- 3 bunches beet greens, red stems removed
- 2 tablespoons olive oil for cooking
- 1/4 teaspoon cumin
- 1/4 teaspoon Collected Foods Sweet Smoked Paprika
- 1 pinch salt (no more)
- 1/4 piece preserved lemon
- 1 tablespoon good olive oil
- 1 pinch crushed pepper flakes (or chili powder, or paprika if you don't like spice)
- 2 pieces cloves of garlic grated
- 1 tablespoon chopped cilantro
- 1 tablespoon chopped parsley
- Wash the greens well and leave them in a bowl full of cold clean water.
- Gently heat up 2 tablespoons of olive oil in a saucepan. When it is just warm, add the grated garlic, cumin, and sweet smoked paprika. If the oil is too hot they will fry and burn. What we want is just a little reaction to the heat.
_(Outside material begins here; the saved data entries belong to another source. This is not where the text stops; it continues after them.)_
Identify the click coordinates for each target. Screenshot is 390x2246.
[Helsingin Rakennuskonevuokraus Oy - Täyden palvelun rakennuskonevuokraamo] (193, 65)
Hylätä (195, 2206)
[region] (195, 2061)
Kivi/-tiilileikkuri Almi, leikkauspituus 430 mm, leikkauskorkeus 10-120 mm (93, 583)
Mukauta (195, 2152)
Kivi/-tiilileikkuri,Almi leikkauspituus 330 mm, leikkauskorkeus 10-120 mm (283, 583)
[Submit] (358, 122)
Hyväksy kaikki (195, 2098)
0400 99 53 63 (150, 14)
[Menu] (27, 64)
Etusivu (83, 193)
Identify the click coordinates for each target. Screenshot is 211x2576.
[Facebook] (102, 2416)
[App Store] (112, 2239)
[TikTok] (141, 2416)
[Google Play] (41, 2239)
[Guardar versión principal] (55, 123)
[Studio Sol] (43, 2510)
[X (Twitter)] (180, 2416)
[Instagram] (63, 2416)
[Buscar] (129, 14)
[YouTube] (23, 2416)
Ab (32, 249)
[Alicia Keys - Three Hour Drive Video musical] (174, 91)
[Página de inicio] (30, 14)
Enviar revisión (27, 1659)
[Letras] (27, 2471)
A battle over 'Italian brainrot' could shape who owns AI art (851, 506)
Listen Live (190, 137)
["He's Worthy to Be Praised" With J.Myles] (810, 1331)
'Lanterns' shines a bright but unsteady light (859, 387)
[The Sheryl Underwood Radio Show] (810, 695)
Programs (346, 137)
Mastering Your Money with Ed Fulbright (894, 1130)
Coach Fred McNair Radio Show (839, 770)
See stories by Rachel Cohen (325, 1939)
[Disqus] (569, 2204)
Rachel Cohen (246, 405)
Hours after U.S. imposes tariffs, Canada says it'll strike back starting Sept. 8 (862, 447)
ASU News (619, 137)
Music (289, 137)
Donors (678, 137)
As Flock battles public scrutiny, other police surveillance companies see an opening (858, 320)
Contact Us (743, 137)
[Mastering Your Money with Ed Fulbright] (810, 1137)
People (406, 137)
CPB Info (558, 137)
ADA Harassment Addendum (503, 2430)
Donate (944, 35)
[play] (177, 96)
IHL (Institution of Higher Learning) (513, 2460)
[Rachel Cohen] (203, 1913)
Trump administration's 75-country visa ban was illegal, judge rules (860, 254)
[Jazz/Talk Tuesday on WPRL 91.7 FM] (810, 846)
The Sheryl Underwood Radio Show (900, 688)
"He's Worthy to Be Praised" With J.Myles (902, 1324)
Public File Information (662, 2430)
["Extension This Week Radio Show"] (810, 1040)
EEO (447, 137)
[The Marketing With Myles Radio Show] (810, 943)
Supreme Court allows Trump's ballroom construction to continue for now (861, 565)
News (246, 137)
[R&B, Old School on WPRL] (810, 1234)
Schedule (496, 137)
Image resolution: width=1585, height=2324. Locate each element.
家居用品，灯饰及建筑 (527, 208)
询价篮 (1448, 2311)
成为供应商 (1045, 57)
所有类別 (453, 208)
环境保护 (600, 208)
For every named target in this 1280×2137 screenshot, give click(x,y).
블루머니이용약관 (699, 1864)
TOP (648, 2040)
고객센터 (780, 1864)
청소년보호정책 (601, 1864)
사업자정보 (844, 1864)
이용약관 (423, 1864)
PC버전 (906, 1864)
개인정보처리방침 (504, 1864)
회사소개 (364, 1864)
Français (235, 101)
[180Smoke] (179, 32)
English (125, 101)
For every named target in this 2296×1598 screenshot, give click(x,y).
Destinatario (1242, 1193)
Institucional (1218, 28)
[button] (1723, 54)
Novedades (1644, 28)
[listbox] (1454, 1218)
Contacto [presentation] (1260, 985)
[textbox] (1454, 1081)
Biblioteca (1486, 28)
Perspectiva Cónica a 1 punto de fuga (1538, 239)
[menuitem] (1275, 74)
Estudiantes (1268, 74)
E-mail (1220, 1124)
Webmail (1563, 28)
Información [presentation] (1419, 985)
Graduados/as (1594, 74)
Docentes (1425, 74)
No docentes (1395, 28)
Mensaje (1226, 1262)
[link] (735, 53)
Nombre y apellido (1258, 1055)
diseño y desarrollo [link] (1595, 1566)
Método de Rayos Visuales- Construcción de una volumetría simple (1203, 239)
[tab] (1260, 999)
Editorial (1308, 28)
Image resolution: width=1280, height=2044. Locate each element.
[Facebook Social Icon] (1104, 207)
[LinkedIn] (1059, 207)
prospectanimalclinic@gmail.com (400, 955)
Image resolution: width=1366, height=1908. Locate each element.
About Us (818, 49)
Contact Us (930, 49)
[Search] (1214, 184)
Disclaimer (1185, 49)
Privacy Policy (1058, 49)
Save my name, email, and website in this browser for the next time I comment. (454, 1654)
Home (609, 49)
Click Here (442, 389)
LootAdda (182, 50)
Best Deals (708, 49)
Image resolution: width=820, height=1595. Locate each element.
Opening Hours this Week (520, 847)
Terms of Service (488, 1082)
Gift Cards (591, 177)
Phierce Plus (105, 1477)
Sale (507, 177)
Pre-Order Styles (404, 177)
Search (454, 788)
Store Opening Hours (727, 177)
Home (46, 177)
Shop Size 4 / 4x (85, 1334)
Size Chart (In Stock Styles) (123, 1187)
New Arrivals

- Immediately remove the greens from the water, without draining. Place them on a chopping board, and chop them coarsely, then add them to the pan. Turn the heat to medium and give everything one good stir to coat the greens with the spices.
- Cover tightly, and turn down the heat. Let it simmer for 5 minutes. You might want to check on it once before the end to make sure it doesn't burn. If you're worried it will burn, just add a little water.
- Meanwhile, take a quarter of a preserved lemon (do not wash it), and cut it into 1/4-inch cubes. Set aside a couple for decoration. Uncover the cooking pan and add the preserved lemon cubes and the chopped cilantro and parsley. Stir everything together. Cover and let it cook for 5 more minutes, then remove from the heat.
- When serving, drizzle about one tablespoon of a good olive oil over the greens. Garnish with the preserved lemon cubes you reserved, and sprinkle on the chili pepper powder.
- This goes so well with a fried egg. It is usually eaten with bread.